Published May 02, 2013
A device implanted in the brain may help to predict seizures in epilepsy patients who don't respond to drugs, Med Page Today reported.
The study, published in Lancet Neurology, tested the seizure-advisory device in 15 patients. The system, developed by Neurovista, which also funded the study, used electrodes implanted between the skull and brain to detect any abnormal electrical activity that might be indicative of a seizure.
The electrodes in the brain were connected to a second device, implanted in the chest. Data was transmitted wirelessly to a handheld device, which calculated the probability of a seizure, Med Page Today said. Patients could then monitor seizure risk by looking at a series of lights on the handheld device, which indicate high risk (a red light), moderate risk (white light) or low risk (blue light).
Study participants were between ages 20 to 62 and experienced between two and 12 seizures per month.
Initially, the system was able to correctly predict seizures with a "high warning" sensitivity of greater than 65 percent, and worked to a level better than chance, in 11 of the 15 adults.
In eight of the 11 patients who went on to have the device activated, sensitivity ranged from 56 percent to 100 percent over the next four months.
While some patients experienced adverse events related to the device, researchers said the procedure-related complication rate was similar to that of other intracranial procedures such as implantable deep-brain stimulators for Parkinson's disease, according to Med Page Today.

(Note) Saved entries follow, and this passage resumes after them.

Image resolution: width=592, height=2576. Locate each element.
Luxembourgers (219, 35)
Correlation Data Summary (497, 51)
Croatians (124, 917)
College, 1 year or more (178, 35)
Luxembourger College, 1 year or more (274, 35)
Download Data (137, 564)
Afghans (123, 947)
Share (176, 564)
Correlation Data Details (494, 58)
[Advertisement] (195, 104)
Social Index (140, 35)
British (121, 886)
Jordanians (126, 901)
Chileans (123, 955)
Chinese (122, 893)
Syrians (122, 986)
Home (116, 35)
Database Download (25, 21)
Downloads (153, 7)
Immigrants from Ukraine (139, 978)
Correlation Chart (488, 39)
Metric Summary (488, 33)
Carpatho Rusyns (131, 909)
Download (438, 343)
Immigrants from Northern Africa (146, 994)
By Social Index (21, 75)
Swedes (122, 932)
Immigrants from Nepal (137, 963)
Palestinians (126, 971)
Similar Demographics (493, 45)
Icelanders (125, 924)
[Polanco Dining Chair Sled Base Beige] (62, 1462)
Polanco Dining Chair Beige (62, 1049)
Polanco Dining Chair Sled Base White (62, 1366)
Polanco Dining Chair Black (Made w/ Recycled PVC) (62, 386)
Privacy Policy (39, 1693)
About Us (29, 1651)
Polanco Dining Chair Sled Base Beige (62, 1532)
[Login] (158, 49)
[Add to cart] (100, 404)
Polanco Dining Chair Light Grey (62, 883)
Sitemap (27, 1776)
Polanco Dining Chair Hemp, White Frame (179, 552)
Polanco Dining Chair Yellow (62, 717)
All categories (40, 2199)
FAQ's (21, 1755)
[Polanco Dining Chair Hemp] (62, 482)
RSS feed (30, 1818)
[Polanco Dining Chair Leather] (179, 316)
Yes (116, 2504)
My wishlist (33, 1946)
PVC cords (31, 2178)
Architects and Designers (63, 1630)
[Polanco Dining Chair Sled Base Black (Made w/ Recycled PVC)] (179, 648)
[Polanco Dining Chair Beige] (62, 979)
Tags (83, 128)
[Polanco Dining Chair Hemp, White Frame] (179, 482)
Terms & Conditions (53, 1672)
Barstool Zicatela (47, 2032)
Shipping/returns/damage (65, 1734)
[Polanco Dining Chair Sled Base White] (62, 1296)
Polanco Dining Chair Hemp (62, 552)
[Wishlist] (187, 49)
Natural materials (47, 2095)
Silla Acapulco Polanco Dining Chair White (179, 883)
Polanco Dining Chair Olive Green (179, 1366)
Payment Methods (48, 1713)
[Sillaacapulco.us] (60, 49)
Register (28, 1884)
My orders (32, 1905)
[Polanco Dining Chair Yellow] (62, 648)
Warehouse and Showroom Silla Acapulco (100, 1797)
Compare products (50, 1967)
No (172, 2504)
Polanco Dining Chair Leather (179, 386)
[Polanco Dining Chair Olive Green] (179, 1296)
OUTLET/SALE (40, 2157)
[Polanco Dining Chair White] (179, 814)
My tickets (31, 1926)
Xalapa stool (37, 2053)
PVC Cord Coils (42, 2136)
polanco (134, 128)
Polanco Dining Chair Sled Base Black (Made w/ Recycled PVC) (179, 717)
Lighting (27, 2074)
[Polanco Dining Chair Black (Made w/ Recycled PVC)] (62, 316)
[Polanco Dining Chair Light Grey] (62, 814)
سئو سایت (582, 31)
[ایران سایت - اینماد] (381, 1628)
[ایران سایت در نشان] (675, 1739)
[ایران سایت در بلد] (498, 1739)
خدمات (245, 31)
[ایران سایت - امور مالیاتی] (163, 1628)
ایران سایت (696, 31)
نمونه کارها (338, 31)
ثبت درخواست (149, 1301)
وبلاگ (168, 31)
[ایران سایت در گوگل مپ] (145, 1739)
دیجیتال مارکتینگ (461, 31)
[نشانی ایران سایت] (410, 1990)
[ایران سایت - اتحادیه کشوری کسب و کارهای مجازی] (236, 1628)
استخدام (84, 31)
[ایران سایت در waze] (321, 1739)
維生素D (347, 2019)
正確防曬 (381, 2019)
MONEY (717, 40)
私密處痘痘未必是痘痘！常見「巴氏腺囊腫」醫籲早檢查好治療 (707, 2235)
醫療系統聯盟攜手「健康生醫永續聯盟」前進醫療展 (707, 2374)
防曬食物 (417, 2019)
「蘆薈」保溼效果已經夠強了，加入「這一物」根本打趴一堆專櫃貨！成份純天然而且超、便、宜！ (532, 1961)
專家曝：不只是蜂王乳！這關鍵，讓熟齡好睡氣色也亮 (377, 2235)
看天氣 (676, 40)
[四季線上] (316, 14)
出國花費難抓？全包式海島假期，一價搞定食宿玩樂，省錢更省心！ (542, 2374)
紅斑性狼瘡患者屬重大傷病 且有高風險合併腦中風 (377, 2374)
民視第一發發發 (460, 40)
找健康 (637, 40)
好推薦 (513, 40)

"Knowing when a seizure might happen could dramatically improve the quality of life of people with epilepsy by giving them back some independence in their lives. A lot of patients with epilepsy will tell you it's not the seizures themselves, but the fact they don't know when they will happen, that is the worst part of their condition," study author Mark Cook, of St. Vincent's Hospital in Melbourne, Australia said.
While more research needs to be done, study authors said they hoped their work would serve as a basis for more studies into new epilepsy treatments.